Recourse vs. Non-Recourse Loans
If you are applying for financing to invest in a real estate, you have two loan options open to you in the form of recourse and non-recourse loans. While both have similarities related to the lender’s hold over the asset, there are significant differences. Knowing these can result in major benefits depending on your location and the funding option you decide to seek.
A recourse loan entitles the lender to go after the borrower’s personal assets for the amount owed by him even when there is collateral attached. Defaulting on a recourse loan gives the lender the power to take legal action to get their money back.
In contrast, with a non-recourse loan, the lender only has power to pursue the collateral via foreclosure if the borrower defaults on repayment. Based on this critical difference, borrowers prefer non-recourse loans while lenders prefer recourse loans.
Borrower’s benefit, lender’s risk
In recourse as well as non-recourse loans, the lender has the right to seize the asset used as collateral, which is usually the property purchased in conjunction with the loan. When the borrower defaults on either type of loan, the lender take title to the property and resell it to recover what they are owed. If the borrower owes more than what the property is worth, in a recourse loan, the lender can sue in the case of a default. With non-recourse debt, the lender has no choice but to write off the debt as a loss. Non-recourse loans are riskier for the lender.

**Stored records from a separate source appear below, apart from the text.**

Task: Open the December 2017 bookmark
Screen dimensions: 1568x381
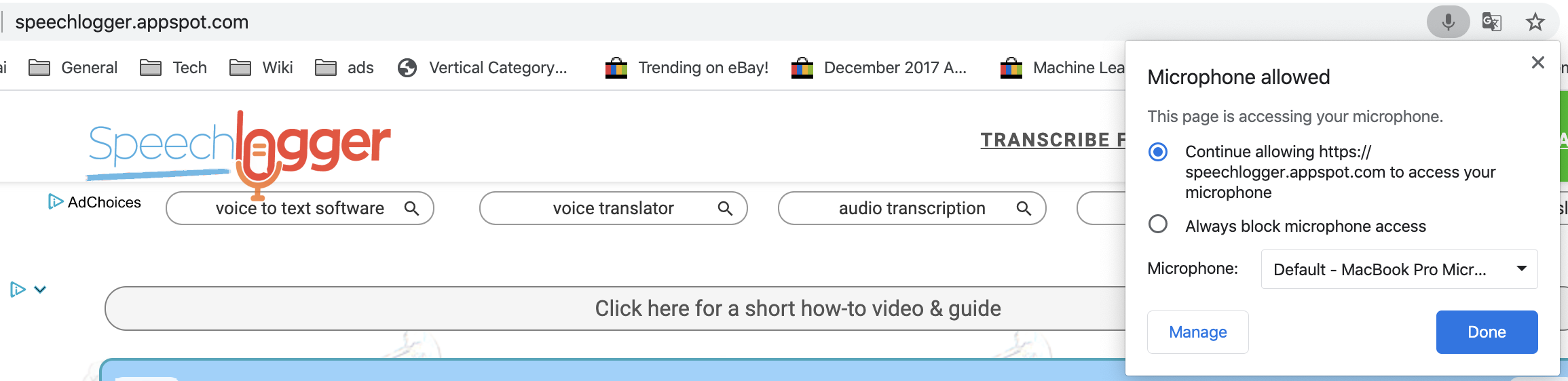Action: [879, 68]
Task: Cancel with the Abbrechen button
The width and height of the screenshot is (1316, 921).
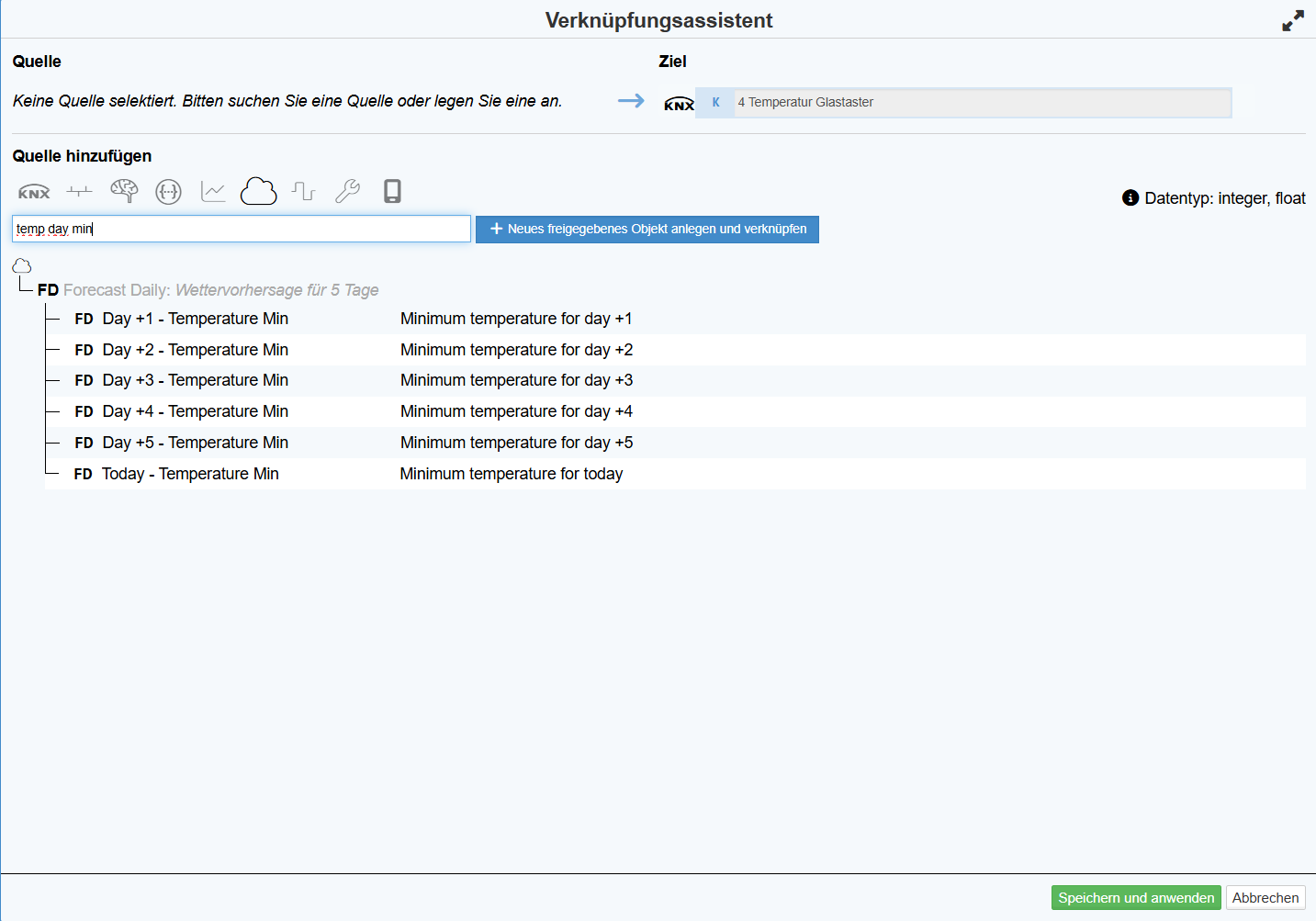Action: pos(1265,898)
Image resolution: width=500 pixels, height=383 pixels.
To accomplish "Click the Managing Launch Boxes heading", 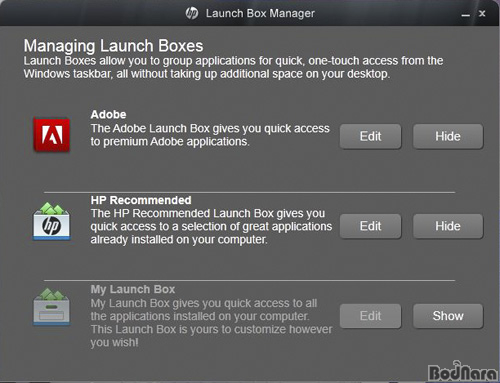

While non-recourse loans may be more attractive to borrowers, they usually come at higher rates of interest and require high credit ratings. Even though defaulting on a non-recourse loan keeps the borrowers other assets safe, credit scores are often taken into account as a portion of the borrower’s overall financial profile.
Since the non-recourse lender must absorb the risk in case of a payment default, they carry out extensive analysis of the borrower’s financial picture before approving the non-recourse loan in order to minimize their risk.
One Scenario Where this Matters - Purchasing Real Estate in a Self Directed IRA
Given these two loan types, the IRS has mandated that any retirement account obtaining a loan must use a non-recourse loan. For investors who want to use a self-directed IRA to buy or hold real estate investments, a non-recourse loan is their only legal option for mortgage financing within the account. The investor’s liability is limited to the down payment and any principal they have repaid on the loan.
Some Due Diligence Before Approaching a Non-Recourse Lender
Once you have decided this method of real estate investing is the right choice for you, and you need a non-recourse loan, shop around. Get details about the interest rates and the flexibility of the loan’s terms, along with fees that may apply. Some lenders charge a valuation or early prepayment penalty. Also, check the rules and rates related to late payments.
Non-recourse loans are an excellent alternative if you are looking for a loan to remove further personal liability from repaying a loan.